Edna Agnes Ekhivalak Elias, C.M., O.Nu.
Edna Elias is an educator and politician from Qurluqtuq, who served as the 4th commissioner of Nunavut, 2010-2015. A trilingual speaker of Inuktitut, Inuinnaqtun and English, she is an advocate of Inuit language and an active promoter of the Inuit culture and history within Canada and, more recently, in Sweden. She began her career as a primary school teacher in Arctic Bay and later was a principal in Qurluqtuq. After transitioning into politics, she served as councillor and mayor of Qurluqtuq and was co-chair of the Northwest Territories Aboriginal Language Task Force, where she oversaw the delivery of Aboriginal and Official Language services for the Government and Legislative Assembly of the Northwest Territories. She also served as director of the Language Bureau of the Department of Culture and Employment for the Government of the Northwest Territories. She founded the Edmonton Inuit Cultural Society and owned and operated her own interpretation, translation and consulting business. Recently, she was an associate producer of a documentary film about her family history and heritage.
- Edna was involved as a board member in the final stages of negotiations on the Tunngavik Federation of Nunavut for the Nunavut Land Claims Agreement, leading to the creation of Nunavut. She was the only woman on the board.
- In 1993, Edna had the lead role in coordinating the celebrations of Nunavut’s birth, held in Qurluqtuq on July 9, 1993, the day when both the Nunavut Land Claims Agreement and the Nunavut Act received royal assent.

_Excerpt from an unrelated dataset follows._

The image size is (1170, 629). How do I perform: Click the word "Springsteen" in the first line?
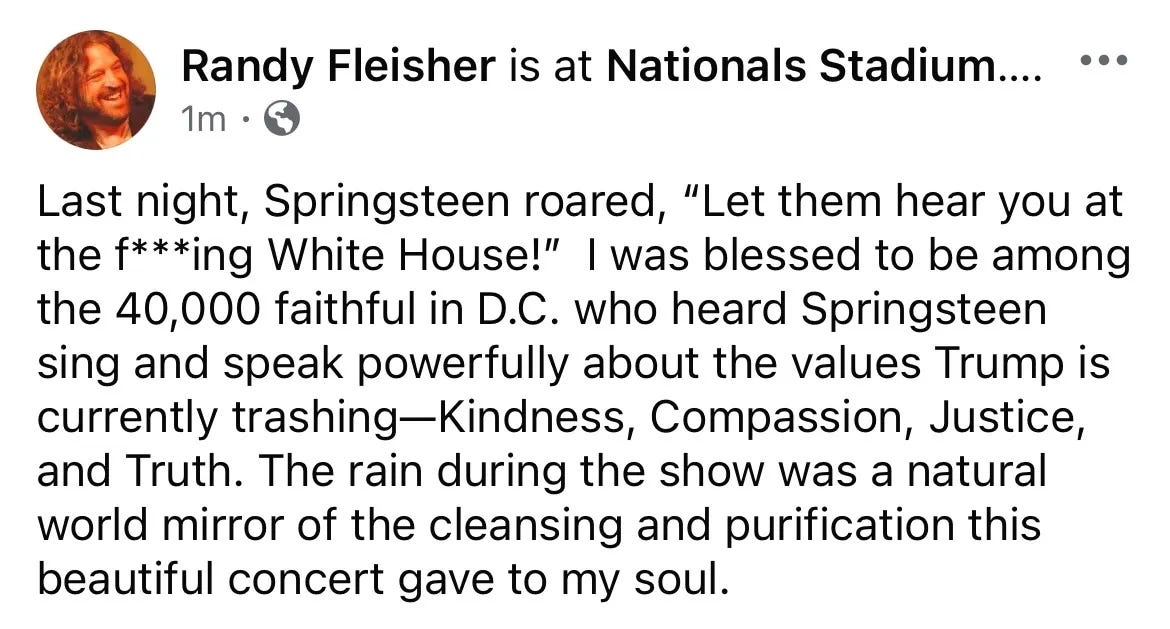pyautogui.click(x=387, y=202)
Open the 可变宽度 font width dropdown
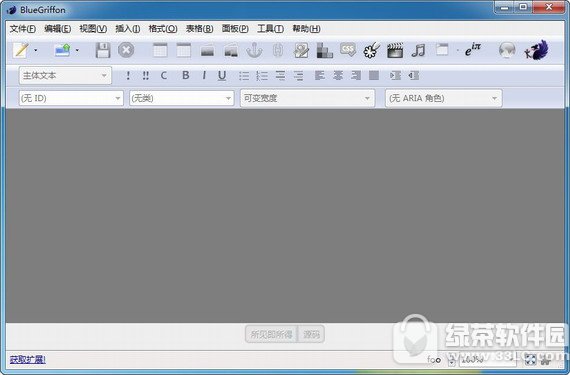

- In her youth, Edna spent at least half the year (spring-fall) with her grandparents in their traditional homelands near Byron Bay, west of Cambridge Bay on Victoria Island.
- She was sent to a residential school in Inuvik at a young age.
- Edna helped establish a daycare in her home community of Qurluqtuq. Initially, it was operated in Inuinnaqtun only. The daycare is still operating today.
- As commissioner of Nunavut, Edna conferred honours, including the Commissioner’s Awards, the Order of Nunavut and the Diamond Jubilee Awards. She recalls: “One recipient I’ll never forget. He had a very humble job, and every Sunday he used to go and ring the church bell. People heard it, but they never knew who rang it. That’s the kind of people we recognized.”
- Edna learned to handle dog teams in her youth. She gave up her last dog team in the early 2000s.
- Her voluntary work in Inuinnaqtun continues. With three others, she is the lead in the rewriting of the Inuinnaqtun prayer/hymn book (originally written by the late Bishop Sperry). In order to make the church material readable for new generations who learned the standardized system in their schooling, they are rewriting the work using the Inuit Cultural Institute standardized writing system. So far, they’ve completed the Gospels and 30 children’s Bible stories. Audio recordings of the children’s books will also be produced.
I would write to my mom from residential school in Inuinnaqtun because she didn’t speak English. She answered me in Inuinnaqtun. It took me a few days to decipher the letter, but that started the communication. Now I thought, ‘I have to help others.